Probability of a multivariate function

Probabilities normal example Probabilities crazy example

I frequently encounter the problem of having to find the probability density function (pdf) of some quantity which is a function of several independent random variables with known distributions. For some cases such as addition of two variables, there exists a relatively simple formula (the new pdf is just the convolution of the two) but there is no general magic formula.

Introduction

In a more mathematical language, I need a procedure to find the pdf of a function $y$ where $y : \mathbb{R}^n \rightarrow \mathbb{R}$. If $n=1$ this is quite easy and only involves inverse functions and derivatives. To find an analytical solution in the case where $n>1$, one would generally have to obtain an expression for the cumulative distribution of $y$, and whether it is possible or not to do analytically depends on how complicated the function is.

I wrote a python class that performs this calculation numerically. It is supplied with the function $f(x_1, x_2, x_3, \ldots)$ and the pdfs of $x_1, x_2, x_3, \ldots$ It supplies methods called cdf and pdf which are estimators of what I’m interested in.
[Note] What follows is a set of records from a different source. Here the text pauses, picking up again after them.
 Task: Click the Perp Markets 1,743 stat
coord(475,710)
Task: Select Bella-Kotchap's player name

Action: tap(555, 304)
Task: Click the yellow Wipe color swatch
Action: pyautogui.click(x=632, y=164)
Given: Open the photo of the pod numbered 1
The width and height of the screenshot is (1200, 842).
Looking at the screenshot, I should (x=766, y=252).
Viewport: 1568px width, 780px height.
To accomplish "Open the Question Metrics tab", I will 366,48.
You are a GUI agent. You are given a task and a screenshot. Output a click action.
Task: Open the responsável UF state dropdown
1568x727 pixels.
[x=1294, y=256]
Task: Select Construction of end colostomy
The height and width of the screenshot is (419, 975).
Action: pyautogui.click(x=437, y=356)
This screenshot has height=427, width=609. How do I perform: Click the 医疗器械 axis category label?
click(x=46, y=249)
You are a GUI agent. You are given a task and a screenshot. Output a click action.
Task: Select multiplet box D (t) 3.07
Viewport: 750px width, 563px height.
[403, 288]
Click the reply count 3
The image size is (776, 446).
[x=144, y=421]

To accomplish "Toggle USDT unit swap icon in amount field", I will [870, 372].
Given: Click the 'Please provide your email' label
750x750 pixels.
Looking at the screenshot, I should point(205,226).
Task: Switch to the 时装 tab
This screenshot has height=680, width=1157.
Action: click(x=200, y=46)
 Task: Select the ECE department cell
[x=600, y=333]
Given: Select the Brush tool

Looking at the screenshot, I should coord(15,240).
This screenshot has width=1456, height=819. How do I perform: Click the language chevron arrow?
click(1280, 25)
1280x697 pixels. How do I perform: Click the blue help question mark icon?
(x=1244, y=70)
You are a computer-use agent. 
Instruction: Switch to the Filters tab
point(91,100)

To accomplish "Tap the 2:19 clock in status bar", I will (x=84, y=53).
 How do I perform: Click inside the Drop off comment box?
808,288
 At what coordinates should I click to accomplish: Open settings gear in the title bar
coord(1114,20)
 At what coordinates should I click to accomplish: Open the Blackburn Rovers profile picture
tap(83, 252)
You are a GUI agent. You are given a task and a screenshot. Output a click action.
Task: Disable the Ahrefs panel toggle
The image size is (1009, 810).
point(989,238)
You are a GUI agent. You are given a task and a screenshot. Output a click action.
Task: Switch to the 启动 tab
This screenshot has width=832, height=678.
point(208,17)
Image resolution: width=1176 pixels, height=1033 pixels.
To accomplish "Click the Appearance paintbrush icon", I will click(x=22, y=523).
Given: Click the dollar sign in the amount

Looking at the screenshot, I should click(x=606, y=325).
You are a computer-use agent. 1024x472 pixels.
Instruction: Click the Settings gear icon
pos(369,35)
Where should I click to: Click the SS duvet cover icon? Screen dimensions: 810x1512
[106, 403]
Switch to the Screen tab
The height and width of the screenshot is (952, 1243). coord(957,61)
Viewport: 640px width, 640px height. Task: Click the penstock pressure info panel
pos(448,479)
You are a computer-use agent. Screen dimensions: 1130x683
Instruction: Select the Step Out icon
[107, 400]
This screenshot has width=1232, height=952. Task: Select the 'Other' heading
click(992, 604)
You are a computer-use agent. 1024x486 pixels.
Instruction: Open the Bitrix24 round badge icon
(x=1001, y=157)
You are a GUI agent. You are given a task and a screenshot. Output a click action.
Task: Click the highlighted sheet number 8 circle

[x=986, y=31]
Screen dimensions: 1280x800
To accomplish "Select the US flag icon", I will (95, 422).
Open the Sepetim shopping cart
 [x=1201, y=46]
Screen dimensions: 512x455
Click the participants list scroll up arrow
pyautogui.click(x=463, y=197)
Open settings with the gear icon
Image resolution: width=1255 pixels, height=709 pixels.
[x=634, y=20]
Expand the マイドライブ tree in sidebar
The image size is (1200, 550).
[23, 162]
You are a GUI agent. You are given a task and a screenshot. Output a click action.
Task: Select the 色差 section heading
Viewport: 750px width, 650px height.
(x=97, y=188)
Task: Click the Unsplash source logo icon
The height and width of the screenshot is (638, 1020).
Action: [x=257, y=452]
The algorithm is quite simple (and perhaps not that efficient). It basically creates a uniform grid in the domain $\mathbb{R}^n$ and maps each gridpoint to its corresponding $y$ and stores for this value what is the joint probability (since all the $x_i$-s are independent, this would just be product of the pdfs). To get the cdf of $y$, I just need to sort these list with respect to $y$ and make a cumulative sum of the probabilities array. I use recursion in the code because it needs a nested loop (to make a multidimensional grid) with an unknown number of levels (depends on the number of variables).

To test the code, I sampled random variables from some known distributions and passed them through various functions, I then made histograms of the image values. The figure on the left shows the simple case where both random variables are normally distributed and the function is the root of the sum of their squares. The resulting distribution can be calculated analytically, it’s related to the Maxwell–Boltzman distribution which is the distribution of three-dimensional vector magnitudes, where each of the component is independently normally distributed (but here I used only two dimensions). The example on the right is a bit crazier (so I didn’t even try to find an analytical solution) and with no actual physical importance. The code for the class is here and the code for the examples is here.

Code

import numpy as np
from scipy.interpolate import interp1d

class probability_of_multivariate_function:
    """
    Probability of a multivariate function.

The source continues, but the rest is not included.